When you are done editing the login.html page and also added the Dynamic key to the Login Page which you want to serve on the Mikrotik; you can copy the replacement pages to the Mikrotik router.
Enable HTTPs support on Mikrotik
- To Enable HTTPS support on the Mikrotik you need to configure the following:
- We first upload the cert and key files.
- Then we can import the SSL certificate onto the Mikrotik. (We select the uploaded cert and key files we copied over)
- Specify a DNS name in the Hotspot setup that matches the certificate. Here we used uam.mesh-manager.com
- Enable Login By option HTTPS (Deselect HTTP PAP) and also select the SSL Certificate you imported along with HTTPS Redirect.
Add an entry to the Mikrotik Walled Garden
- You need to open the Mikrotik to serve the central login page from a server that is usually outside your network.
- Connect to the web interface of the Mikrotik router.
- Select IP → Hotspot
- Select the Walled garden IP List sub-tab to add an entry.
- The destination IP Address will be the IP Address of the RADIUSdesk server.
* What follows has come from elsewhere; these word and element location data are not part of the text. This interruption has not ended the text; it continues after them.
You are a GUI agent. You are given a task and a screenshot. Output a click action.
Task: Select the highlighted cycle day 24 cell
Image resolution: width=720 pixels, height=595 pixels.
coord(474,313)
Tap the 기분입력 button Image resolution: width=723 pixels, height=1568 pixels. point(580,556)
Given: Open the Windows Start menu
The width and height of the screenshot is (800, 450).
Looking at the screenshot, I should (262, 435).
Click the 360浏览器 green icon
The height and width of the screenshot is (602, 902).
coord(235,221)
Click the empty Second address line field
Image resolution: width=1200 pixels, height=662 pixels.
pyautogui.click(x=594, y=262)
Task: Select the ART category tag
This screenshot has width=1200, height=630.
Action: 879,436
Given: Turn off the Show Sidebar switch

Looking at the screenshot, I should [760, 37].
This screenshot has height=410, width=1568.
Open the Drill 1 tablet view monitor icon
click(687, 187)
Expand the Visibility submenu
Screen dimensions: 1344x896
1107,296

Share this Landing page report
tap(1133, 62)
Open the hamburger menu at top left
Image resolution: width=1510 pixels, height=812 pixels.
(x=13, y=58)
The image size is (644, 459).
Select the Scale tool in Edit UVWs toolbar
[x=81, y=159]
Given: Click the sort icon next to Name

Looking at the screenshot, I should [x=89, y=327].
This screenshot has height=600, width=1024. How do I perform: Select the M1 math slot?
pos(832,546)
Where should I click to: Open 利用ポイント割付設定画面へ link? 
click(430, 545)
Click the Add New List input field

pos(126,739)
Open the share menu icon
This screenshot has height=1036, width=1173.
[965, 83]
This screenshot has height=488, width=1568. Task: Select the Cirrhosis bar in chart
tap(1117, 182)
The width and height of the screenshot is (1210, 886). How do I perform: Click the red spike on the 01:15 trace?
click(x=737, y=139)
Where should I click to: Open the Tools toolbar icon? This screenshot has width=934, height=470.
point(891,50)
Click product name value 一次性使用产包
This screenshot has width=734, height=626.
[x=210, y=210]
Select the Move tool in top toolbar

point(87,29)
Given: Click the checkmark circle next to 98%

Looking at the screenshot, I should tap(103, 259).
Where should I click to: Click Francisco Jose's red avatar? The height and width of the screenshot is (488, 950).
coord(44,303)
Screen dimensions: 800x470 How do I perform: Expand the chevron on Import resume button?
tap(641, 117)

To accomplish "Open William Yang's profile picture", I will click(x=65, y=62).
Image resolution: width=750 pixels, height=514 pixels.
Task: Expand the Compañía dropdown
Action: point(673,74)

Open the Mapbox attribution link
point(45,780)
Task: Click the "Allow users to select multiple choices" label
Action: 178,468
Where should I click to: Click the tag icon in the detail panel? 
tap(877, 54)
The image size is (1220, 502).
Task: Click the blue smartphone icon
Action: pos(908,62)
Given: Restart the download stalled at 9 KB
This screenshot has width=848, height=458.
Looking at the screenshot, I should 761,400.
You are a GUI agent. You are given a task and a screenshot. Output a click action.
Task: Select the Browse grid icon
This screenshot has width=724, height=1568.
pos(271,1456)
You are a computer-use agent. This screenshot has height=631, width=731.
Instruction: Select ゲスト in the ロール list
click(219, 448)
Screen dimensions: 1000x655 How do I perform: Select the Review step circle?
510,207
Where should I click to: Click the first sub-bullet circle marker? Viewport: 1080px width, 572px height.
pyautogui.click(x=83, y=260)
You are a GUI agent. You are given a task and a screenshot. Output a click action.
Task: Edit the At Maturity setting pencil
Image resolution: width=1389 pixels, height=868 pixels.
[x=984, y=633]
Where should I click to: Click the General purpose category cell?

- The screenshot below assume the RADIUSdesk server has an IP Address of 178.32.59.137
Replace the existing pages on the Mikrotik
- Copy these files over to the Mikrotik router's hotspot folder. (You may want to back-up the old files first).
- Everything should now be in place.
- Try to connect to the Mikrotik hotspot.
- You should be redirected to the server serving the Central login pages.